🤖 AI Summary
This work addresses the limitations of conventional system-on-chip (SoC) architectures that employ isolated, component-level single-event upset (SEU) mitigation techniques, which often neglect critical paths such as interconnects and voting logic, thereby creating single points of failure. To overcome this, the authors propose an overlapping cooperative fault-tolerance strategy that integrates tailored architectural-level protections for processor cores, memory, interconnects, and voting logic, achieving end-to-end, gap-free SEU resilience. Evaluated on a RISC-V microcontroller SoC through both fault-injection simulations and physical implementation, the approach demonstrates over 99.9% fault tolerance at both RTL and post-layout netlist levels. Compared to fine-grained triple modular redundancy and other global redundancy schemes, the proposed method reduces area overhead by 22%, significantly enhancing both reliability and resource efficiency.
📝 Abstract
Single-event upset (SEU) fault tolerance for systems-on-chip (SoCs) in radiation-heavy environments is often addressed by architectural fault-tolerance approaches protecting individual SoC components (e.g., cores, memories) in isolation.

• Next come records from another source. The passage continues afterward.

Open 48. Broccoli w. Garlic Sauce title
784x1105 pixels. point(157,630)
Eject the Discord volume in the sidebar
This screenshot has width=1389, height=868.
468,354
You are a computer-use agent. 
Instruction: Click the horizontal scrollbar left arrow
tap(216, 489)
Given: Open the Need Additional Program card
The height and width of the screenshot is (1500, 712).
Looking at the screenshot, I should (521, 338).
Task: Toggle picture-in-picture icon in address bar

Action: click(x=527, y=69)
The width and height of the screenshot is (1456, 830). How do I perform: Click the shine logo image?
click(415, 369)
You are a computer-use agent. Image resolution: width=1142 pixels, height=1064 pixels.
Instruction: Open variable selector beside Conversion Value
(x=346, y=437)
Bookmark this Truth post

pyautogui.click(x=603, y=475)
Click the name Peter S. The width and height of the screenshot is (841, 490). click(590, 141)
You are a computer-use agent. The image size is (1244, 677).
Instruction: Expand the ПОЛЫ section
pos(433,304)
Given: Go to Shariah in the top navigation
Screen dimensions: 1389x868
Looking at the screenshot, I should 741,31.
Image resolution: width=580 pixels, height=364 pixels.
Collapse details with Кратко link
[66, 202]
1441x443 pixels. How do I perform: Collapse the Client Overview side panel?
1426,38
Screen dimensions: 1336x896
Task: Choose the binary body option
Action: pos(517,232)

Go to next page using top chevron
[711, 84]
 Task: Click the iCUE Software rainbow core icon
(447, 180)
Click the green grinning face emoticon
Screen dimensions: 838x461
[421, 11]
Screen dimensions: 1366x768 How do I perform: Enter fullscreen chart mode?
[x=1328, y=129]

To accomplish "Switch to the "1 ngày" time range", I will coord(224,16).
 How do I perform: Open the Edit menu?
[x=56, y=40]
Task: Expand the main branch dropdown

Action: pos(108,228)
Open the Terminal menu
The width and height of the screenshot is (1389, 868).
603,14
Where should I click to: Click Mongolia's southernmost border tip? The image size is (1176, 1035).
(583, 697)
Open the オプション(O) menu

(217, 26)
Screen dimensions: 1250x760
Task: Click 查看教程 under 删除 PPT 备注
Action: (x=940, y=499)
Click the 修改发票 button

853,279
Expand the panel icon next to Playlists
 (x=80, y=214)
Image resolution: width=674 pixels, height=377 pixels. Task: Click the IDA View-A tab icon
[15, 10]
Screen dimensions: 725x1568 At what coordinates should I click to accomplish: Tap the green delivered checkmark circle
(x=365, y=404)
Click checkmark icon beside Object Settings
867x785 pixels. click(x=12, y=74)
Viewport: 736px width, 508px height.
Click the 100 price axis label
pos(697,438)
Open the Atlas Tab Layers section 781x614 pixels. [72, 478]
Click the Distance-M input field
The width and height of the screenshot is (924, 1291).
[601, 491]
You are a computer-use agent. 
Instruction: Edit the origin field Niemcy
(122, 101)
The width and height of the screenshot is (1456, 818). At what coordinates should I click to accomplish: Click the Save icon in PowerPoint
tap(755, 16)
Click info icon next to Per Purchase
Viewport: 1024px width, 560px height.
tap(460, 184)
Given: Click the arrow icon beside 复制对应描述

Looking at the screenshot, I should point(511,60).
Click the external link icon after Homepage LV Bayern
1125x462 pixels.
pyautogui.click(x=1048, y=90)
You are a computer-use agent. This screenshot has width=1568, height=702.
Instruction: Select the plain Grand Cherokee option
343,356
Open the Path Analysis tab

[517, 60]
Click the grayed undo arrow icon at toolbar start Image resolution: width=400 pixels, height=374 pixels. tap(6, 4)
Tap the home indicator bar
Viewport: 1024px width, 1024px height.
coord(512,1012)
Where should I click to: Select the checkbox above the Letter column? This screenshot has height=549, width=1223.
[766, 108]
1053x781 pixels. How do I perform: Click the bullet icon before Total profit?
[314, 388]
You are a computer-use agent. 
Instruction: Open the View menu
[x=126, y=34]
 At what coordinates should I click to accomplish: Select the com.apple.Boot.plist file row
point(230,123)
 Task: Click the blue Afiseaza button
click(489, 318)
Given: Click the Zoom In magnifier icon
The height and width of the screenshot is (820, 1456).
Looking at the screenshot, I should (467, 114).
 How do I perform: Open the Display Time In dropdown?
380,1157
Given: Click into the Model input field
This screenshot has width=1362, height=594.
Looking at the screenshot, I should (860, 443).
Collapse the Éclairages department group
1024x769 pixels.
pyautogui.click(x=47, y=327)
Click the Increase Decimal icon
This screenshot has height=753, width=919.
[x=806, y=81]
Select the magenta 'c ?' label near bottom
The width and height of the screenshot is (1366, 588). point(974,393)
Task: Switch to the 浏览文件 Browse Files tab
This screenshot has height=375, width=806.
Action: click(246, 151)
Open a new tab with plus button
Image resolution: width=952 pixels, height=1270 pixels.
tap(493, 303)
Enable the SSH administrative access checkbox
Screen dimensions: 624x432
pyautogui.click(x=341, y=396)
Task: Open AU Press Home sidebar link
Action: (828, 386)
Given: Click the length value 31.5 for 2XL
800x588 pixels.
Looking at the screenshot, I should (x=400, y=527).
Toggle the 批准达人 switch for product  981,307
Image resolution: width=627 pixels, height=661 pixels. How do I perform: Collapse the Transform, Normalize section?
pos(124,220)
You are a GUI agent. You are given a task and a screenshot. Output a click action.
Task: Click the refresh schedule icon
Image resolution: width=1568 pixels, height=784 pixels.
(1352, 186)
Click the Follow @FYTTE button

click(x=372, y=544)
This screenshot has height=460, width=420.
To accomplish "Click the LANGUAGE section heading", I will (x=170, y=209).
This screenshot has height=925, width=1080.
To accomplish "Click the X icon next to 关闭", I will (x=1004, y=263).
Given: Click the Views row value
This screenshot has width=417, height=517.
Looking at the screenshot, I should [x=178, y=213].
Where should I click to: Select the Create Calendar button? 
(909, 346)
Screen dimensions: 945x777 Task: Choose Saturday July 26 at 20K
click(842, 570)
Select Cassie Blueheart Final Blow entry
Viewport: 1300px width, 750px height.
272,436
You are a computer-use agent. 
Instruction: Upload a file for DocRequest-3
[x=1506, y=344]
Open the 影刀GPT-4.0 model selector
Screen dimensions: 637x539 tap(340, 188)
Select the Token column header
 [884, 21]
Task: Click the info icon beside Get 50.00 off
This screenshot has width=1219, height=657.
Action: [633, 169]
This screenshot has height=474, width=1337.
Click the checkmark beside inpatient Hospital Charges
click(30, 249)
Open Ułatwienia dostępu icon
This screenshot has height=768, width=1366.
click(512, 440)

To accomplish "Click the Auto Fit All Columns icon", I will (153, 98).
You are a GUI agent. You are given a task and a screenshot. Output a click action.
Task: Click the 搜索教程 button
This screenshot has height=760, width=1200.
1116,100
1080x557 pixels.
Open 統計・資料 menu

However, the protection of voting logic and interconnections among components is also critical, as these become single points of failure in the design. We investigate combining multiple fault-tolerance approaches targeting individual SoC components, including interconnect and voting logic to ensure end-to-end SoC-level architectural SEU fault tolerance, while minimizing implementation area overheads. Enforcing an overlap between the protection methods ensures hardening of the whole design without gaps, while curtailing overheads. We demonstrate our approach on a RISC-V microcontroller SoC. SEU fault-tolerance is assessed with simulation-based fault injection. Overheads are assessed with full physical implementation. Tolerance to over 99.9% of faults in both RTL and implemented netlist is demonstrated. Furthermore, the design exhibits 22% lower implementation overhead compared to a single global fault-tolerance method, such as fine-grained triplication.